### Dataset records
+ + + + +

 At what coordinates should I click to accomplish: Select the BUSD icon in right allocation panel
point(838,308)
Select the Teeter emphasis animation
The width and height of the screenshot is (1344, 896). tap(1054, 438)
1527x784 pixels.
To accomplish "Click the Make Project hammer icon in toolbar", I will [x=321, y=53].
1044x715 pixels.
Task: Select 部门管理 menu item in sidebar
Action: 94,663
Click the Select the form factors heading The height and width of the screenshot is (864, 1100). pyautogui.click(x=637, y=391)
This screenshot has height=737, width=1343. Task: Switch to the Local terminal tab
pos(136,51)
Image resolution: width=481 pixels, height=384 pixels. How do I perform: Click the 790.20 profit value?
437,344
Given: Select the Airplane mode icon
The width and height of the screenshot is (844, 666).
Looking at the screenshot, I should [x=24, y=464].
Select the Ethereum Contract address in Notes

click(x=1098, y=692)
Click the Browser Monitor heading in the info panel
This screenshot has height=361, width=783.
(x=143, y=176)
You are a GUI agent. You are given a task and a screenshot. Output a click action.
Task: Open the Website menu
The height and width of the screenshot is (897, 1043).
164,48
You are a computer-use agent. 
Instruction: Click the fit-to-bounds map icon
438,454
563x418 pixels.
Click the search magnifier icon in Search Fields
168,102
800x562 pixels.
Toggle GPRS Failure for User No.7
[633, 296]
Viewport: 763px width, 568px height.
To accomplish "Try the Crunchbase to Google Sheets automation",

+ + + + +

### Exercise description
Return a copy of every line in the records that includes the string "agent".

### Expected answer
You are a GUI agent. You are given a task and a screenshot. Output a click action.
You are a computer-use agent. 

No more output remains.